Start of DATA FOR PROCESSING

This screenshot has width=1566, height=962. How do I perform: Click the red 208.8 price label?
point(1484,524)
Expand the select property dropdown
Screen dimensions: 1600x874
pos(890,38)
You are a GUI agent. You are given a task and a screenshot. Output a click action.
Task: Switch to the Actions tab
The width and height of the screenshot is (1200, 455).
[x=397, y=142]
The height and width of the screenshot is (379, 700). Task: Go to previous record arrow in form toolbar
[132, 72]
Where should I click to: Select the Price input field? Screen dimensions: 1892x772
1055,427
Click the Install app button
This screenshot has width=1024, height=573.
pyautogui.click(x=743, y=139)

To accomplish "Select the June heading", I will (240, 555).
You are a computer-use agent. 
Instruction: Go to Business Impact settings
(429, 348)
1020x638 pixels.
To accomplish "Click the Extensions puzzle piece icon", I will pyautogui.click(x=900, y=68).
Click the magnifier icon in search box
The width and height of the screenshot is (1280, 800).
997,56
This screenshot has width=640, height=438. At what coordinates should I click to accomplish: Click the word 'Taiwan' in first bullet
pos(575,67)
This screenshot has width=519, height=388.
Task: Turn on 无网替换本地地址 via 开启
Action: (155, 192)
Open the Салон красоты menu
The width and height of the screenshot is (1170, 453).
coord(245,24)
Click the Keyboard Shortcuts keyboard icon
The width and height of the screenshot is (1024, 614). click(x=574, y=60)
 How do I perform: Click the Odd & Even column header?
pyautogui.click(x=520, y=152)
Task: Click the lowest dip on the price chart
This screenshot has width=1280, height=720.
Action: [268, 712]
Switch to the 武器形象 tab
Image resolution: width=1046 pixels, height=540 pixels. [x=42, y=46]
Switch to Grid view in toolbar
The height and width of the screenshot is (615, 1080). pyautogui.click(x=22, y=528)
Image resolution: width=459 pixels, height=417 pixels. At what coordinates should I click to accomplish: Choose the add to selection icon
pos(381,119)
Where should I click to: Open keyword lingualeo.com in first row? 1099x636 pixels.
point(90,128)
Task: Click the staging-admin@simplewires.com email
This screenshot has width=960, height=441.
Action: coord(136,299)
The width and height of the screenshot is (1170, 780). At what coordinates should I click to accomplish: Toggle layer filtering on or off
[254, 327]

End of DATA FOR PROCESSING

Only these lines should appear in the reply: the one containing "Instruction: Go to Business Impact settings", the last line of the data, and all lines between them, each copied exactly.

Instruction: Go to Business Impact settings
(429, 348)
1020x638 pixels.
To accomplish "Click the Extensions puzzle piece icon", I will pyautogui.click(x=900, y=68).
Click the magnifier icon in search box
The width and height of the screenshot is (1280, 800).
997,56
This screenshot has width=640, height=438. At what coordinates should I click to accomplish: Click the word 'Taiwan' in first bullet
pos(575,67)
This screenshot has width=519, height=388.
Task: Turn on 无网替换本地地址 via 开启
Action: (155, 192)
Open the Салон красоты menu
The width and height of the screenshot is (1170, 453).
coord(245,24)
Click the Keyboard Shortcuts keyboard icon
The width and height of the screenshot is (1024, 614). click(x=574, y=60)
 How do I perform: Click the Odd & Even column header?
pyautogui.click(x=520, y=152)
Task: Click the lowest dip on the price chart
This screenshot has width=1280, height=720.
Action: [268, 712]
Switch to the 武器形象 tab
Image resolution: width=1046 pixels, height=540 pixels. [x=42, y=46]
Switch to Grid view in toolbar
The height and width of the screenshot is (615, 1080). pyautogui.click(x=22, y=528)
Image resolution: width=459 pixels, height=417 pixels. At what coordinates should I click to accomplish: Choose the add to selection icon
pos(381,119)
Where should I click to: Open keyword lingualeo.com in first row? 1099x636 pixels.
point(90,128)
Task: Click the staging-admin@simplewires.com email
This screenshot has width=960, height=441.
Action: coord(136,299)
The width and height of the screenshot is (1170, 780). At what coordinates should I click to accomplish: Toggle layer filtering on or off
[254, 327]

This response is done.